Going darker in behind-the-scenes footage, he offered this explanation: “I love the idea of death and I hate life, so these [stunts] really make me feel great. And I love making people watch suffering because I had to watch it my whole life – watch people I loved and were close to deteriorate and die ... I saw everybody I knew, my mother, my father, drop dead. I feel the most alive when I’m going through these experiences.”

It was Blaine’s apparent God complex that most people latched on to though. This reading of the stunt was not helped by its supercilious title, Above the Below, nor his response to how he’d like to be remembered if indeed the challenge did claim his life: “As the greatest showman of all time.” 

(Getty)

This is not to say that all Brits were unsupportive. At any one time there were dozens surrounding the box to cheer him on or pin messages of encouragement to the guard-fencing. One onlooker even set up a chess match beneath the box, providing Blaine with some much needed brain stimulation as he relayed moves to the ground below.

It was this wave of positivity that Channel 4 rode with its live coverage of Blaine finally exiting the box. A curious hour of television awkwardly bereft of a presenter (below), it consisted of supportive vox pops from members of the public spliced jarringly with a short film on Blaine’s 44 days of suspension created by experimental filmmaker Harmony Korine. Returning from an ad break, you weren’t sure whether you were going to be met with – from the broadcast – Barry from Watford offering pop platitudes on the nature of determination or – from the film – shots of Blaine with blood spilling from his mouth and performing card tricks surrounded by naked gyrating women all set to noise rock guitar riffs. Though it no doubt came across as pretentious to anyone contemplating carpet bombing Blaine and his box with hot dogs, the film was at times actually quite moving.

“If you live until day 44 and then die on day 60, what’s the f*cking point?” an advisor warned Blaine in candid footage of his pre-stunt preparations, referring to the fact that the real danger and threat to life came not so much with the starvation (witnessed by the public) but the refeeding process (endured in private).

The short also conveyed the delirium caused by solitary confinement, Blaine experiencing blurred vision and hallucinations, and at times laughing or crying or both.
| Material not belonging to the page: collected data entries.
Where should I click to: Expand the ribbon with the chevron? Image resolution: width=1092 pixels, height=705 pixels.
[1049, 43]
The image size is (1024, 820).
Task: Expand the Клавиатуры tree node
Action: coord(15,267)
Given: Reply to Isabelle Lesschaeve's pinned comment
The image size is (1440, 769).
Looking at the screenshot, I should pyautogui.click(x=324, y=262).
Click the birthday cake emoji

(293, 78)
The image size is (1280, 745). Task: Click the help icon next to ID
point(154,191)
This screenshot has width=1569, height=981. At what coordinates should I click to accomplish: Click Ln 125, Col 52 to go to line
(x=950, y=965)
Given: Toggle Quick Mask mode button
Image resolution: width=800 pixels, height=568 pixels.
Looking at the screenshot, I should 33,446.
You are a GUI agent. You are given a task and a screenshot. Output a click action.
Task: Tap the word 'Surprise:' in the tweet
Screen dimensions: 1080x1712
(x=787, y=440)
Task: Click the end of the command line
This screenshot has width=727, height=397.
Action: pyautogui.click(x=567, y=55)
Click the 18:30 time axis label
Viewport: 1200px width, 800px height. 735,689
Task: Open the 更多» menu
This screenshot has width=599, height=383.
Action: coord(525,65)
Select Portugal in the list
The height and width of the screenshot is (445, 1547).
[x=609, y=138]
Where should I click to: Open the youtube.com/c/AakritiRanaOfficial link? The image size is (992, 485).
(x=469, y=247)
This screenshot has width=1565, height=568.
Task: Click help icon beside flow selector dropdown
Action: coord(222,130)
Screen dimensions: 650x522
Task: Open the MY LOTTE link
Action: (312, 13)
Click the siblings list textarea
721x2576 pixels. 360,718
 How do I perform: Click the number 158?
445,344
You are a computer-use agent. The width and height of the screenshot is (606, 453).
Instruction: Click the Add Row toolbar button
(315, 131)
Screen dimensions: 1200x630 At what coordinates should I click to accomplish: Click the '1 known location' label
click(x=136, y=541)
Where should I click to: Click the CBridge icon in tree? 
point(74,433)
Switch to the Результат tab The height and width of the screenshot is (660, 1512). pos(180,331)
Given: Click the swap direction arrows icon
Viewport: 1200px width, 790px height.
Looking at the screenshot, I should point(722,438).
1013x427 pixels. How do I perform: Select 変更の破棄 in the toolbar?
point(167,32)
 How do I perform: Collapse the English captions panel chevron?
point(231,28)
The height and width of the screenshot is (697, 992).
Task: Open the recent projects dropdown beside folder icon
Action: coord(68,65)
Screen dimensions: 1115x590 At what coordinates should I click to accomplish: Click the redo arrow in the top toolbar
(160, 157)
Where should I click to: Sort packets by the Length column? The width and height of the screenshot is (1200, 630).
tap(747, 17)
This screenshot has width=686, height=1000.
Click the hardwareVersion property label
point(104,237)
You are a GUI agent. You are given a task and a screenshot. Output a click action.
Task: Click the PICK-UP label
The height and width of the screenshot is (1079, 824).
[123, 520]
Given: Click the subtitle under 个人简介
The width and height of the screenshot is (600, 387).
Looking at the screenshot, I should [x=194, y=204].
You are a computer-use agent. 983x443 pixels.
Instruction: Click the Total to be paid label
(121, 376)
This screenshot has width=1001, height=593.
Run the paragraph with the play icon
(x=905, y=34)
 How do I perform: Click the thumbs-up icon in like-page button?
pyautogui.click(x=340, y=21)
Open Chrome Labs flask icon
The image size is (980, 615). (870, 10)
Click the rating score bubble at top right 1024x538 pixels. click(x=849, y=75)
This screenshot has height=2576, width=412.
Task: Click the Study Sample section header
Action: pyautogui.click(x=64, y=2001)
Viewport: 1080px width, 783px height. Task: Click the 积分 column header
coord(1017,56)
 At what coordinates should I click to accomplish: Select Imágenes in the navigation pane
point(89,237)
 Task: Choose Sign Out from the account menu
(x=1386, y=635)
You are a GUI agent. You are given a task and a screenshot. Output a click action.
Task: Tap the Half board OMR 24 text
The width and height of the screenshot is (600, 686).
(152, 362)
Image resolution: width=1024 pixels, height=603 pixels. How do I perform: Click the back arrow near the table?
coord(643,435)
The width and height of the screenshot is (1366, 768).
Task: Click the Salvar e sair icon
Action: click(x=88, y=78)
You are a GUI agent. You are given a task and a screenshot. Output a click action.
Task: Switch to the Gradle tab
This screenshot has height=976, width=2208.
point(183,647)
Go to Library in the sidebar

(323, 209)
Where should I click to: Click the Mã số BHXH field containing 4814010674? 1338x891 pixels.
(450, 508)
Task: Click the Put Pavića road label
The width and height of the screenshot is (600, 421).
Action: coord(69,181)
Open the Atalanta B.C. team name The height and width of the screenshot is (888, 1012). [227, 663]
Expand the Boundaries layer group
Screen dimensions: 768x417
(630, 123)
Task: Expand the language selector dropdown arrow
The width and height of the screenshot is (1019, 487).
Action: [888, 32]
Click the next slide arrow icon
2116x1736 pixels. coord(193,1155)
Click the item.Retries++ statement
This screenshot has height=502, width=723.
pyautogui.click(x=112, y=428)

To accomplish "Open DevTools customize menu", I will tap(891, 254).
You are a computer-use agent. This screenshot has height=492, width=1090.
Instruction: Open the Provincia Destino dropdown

Narrating his journey as though in a poem, he discussed the profound connection to simple things he experienced when life’s distractions were stripped away, like the sun’s rising and setting, and the quotidian life of the people below it. Inscrutable and aloof a person though he is, it was hard not to feel slightly in awe of him and his resolve.

Blaine’s isolation was very of its time, and though The Times reported that “1,614 articles in the British press made reference to the exploit” that year, this pales in comparison to the number we would see had it taken place today. In 2018, it would have been experienced almost entirely through Instagram Stories and live blogs and think pieces, an assessment of its worth being made without the thought to actually visit and look the man in the eyes. 

It’s easy to forget just how much of a household name David Blaine was 15 years ago and how polarising a figure. He was, at the height of his powers, magic’s Kanye West; a magnet for attention and outrage, loved and loathed in equal measure by both the public and his peers. He’d make for an entertaining biopic one day, as it’s hard to discern his sincerity from his showmanship or square his self-hatred with his solipsism. These contradictions are perhaps most stark in his remarks that closed Above the Below, made as he headed, shaking, to hospital in an ambulance: 

“What do you do when your death wish exceeds your life wish? What do you do when you love life but all you dream of is dying? Can you dream of the darkness when the rainbow flies? Whether you like me or not, whether you desire in secret or openly for my demise, I just laugh.”